Azure LogicApps and ‘Functions’ are the backbone of serverless architecture in Azure. They both allow developers to quickly create and deploy code to the cloud that needs to be scalable, lightweight and fast. As the name implies, there are no infrastructure requirements; at least, no infrastructure that the consumers of serverless architecture should be concerned with, because it’s a fully managed service.
Logic apps are not only about integration and orchestration, but also about connectivity to other services. These services can be Azure based, SAP applications or 3rd party solutions such as OneDrive and DropBox: They can even be custom-built applications running on-premises, such as a web API.
Where LogicApps stand out is the great variety of predefined “connectors” and “actions” which can be used like interlocking blocks (think of Lego) to create cloud-based workflows. An oversimplified example would be “every time a new image is uploaded to OneDrive, copy that image to DropBox”. To achieve this, we would need to use the DropBox and OneDrive connector and define the appropriate action on each end i.e. “copy from” and “copy to”. This example is one of many that can demonstrate the simplicity, versatility and flexibility of the service.
Components
LogicApps consist of four components; connectors, triggers, conditions and actions.
Connectors
The most basic element in any LogicApp is the connector. Connectors are code elements bundled together to allow connectivity to a service. Each connector defines its own API and requires some information to be configured in order to connect to the corresponding service. In the case of a DropBox connector, the developer would need to have a DropBox account and supply his/her credentials
Triggers
They are used in conjunction to connectors to initiate the LogicApp workflow.

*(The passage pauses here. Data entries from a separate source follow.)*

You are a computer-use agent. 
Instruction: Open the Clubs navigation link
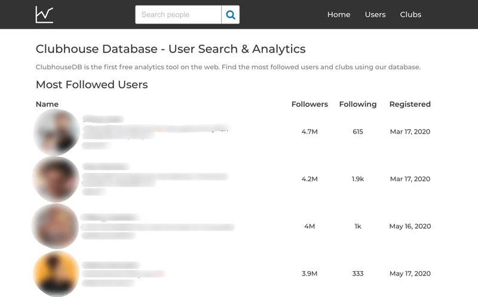pyautogui.click(x=410, y=14)
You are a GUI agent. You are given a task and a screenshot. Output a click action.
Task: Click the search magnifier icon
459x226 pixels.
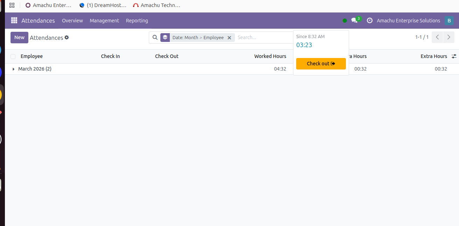click(155, 37)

Base on the DropBox example in the picture above, we can use either the file creation or the file update on DropBox as a trigger to run the LogicApp. Each connector provides its own trigger definition.
Conditions
These are optional and can be used to inject some logic into the workflow. In some cases, the LogicApp may be concerned with direct input and output, for example a file copy. However, if you need to be able to filter on a file type or file name, then conditions provide that out-of-the-box functionality.
Actions
Every step in a LogicApp definition is an action. This includes triggers, control flow steps like conditions, scopes, for-each loops, do-until loops, calls to connectors and calls to native actions. An action is what developers choose to do with the input that is received from a connector. If it’s a file, maybe the appropriate action is a copy or a delete. If it’s a message, maybe the action is a call to another API endpoint that can process the data. Actions are also the base unit for billing in the new Consumption pricing model.
Benefits
LogicApps provide significant benefits when it comes to creating cloud based workflows.
Cost
Logic apps have no upfront setup costs. They also have no ongoing costs or infrastructure costs. The pricing works on the basis of consumption. This means that only you are only charged for executed actions. For a DropBox connector that is configured with a “File modified” trigger, there will be no cost unless there are modified files that trigger the LogicApp execution. It’s also extremely scalable because each trigger will instantiate a new LogicApp. Consequently, multiple concurrent triggers will force multiple concurrent instances of the same LogicApp to run: This ensures that everything is processed in a timely manner.
Development
LogicApps provide three development models.
Azure Portal
For some time, you had no choice but use the Azure Portal to create LogicApps. Today, you can still do this, even though it is not ideal in an enterprise context. Within the Portal, you can switch between the Designer and Code views. The Code view comes handy for advanced configurations. The “code-behind” each LogicApp is based on JSON so you can easily choose to create LogicApps using JSON instead of the designer, though this requires intimate knowledge of the LogicApps API. The Code view looks like this:
{
“$schema”: “https://schema.management.azure.com/schemas/2015-01-01/deploymentTemplate.json#”,
“contentVersion”: “1.0.0.0”,
“parameters”: {
“logicAppName”: {
“type”: “string”,
“minLength”: 1,
“maxLength”: 80,
“metadata”: {
“description”: “Name of the Logic App.”
}
},
“logicAppLocation”: {
“type”: “string”,
“defaultValue”: “[resourceGroup().location]”,
“allowedValues”: [
“eastasia”,
“southeastasia”,
“centralus”,
“eastus”,
“eastus2”,
“westus”,
“northcentralus”,
“southcentralus”,
“northeurope”,
“westeurope”,
“japanwest”,
“japaneast”,
“brazilsouth”,
“australiaeast”,
“australiasoutheast”,
“westcentralus”,
“westus2”,
“[resourceGroup().location]”
],
“metadata”: {
“description”: “Location of the Logic App.”
}
}
},
“variables”: {},
“resources”: [
{
“name”: “[parameters(‘logicAppName’)]”,
“type”: “Microsoft.Logic/workflows”,
“location”: “[parameters(‘logicAppLocation’)]”,
“tags”: {
“displayName”: “LogicApp”
},
“apiVersion”: “2016-06-01”,
“properties”: {
“definition”: {
“$schema”: “https://schema.management.azure.com/providers/Microsoft.Logic/schemas/2016-06-01/workflowdefinition.json#”,
“actions”: {
“Response”: {
“type”: “Response”,
“inputs”: {
“statusCode”: 200,
“headers”: “@triggerOutputs()[‘headers’]”,
“body”: “@triggerBody()”
},
“runAfter”: {}
}
},
“parameters”: {},
“triggers”: {
“manual”: {
“type”: “Request”,
“kind”: “Http”,
“inputs”: {
“schema”: {}
}
}
},
“contentVersion”: “1.0.0.0”,
“outputs”: {}
},
“parameters”: {}
}
}
],
“outputs”: {}
}
This is the Code View that the developer sees in Visual Studio.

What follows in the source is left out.